Nachdem sich die WTG 1962/63 gezwungen sah, ihre "Obrigkeits"-Fälschungen auf Grund öffentlicher Anprangerung und Entlarvung in Büchern, deren Verfasser sie als "böse Knechte, Judasse, Verräter und Rotte Korah" verleumdete, wieder zu ändern, beging sie die Skrupellosigkeit, in ihrem Buch "Ewiges Leben in der Freiheit der Söhne Gottes", S. 188, folgendes zu erklären: "Die Religionssysteme der Christenheit sind beschämenderweise der Übertretung dessen, was der inspirierte Apostel Paulus hier (Römer 13:1, 2) zu sagen hatte, schuldig geworden."

Nach wie vor gilt jedoch die WT-Politik für Jehovas Zeugen: Keine "Koexistenz mit roten Regimen". Und "Frieden mit dem atheistischen Kommunismus" gleiche "unmoralischen Beziehungen" und bedeute, "mit Gotteshassern ins Bett gegangen" zu sein. (Der Wachtturm, 1. März 1974).
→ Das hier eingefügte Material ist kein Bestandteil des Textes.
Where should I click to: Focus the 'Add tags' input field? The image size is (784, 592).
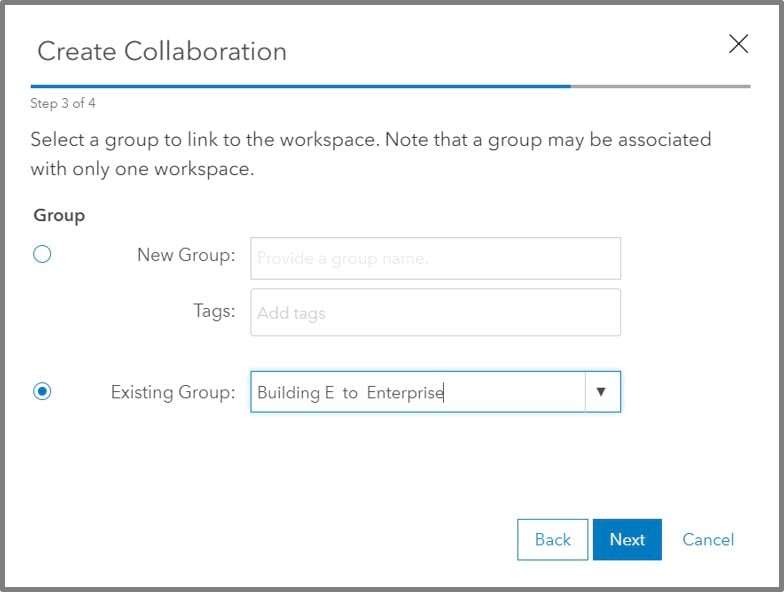point(435,313)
Der Kommunismus wird bis auf den heutigen Tag verteufelt und dämonisiert. (Der Wachtturm 15. Febr. 1977, S. 110). Es war jüngst in Dresden, wo auf Grund dieser WT-Politik feindselig hervorbrach, daß die deutsch-sowjetische Freundschaft "schon zum Halse heraushänge". In Bad Doberan bestätigte im Juni 1978 eine junge Zeugen-Schwester, wie fest nach wie vor die imperialistische psychologische Kriegslosung "Christentum oder Kommunismus" in vielen Köpfen sitzt.

Wie nun haben sich Christen zu verhalten?
Die WT-Politik tritt die eingangs zitierten Weisungen des Apostels Paulus in 1. Thess. 4:12 und 1. Tim. 3:7 skrupellos mit Füßen. Sie führt die Zeugen in übelstes politisches Gerede und in zahllose politische Schlingen. Aufrichtiges Wollen, Christ zu sein, wird für dem Evangelium fremde Zwecke mißbraucht. Um hier herauszufinden, muß man sich zuerst einmal fest und konsequent auf die Grundsätze der Schrift selbst stellen, und die WT-Autorität über die Schrift beiseite lassen.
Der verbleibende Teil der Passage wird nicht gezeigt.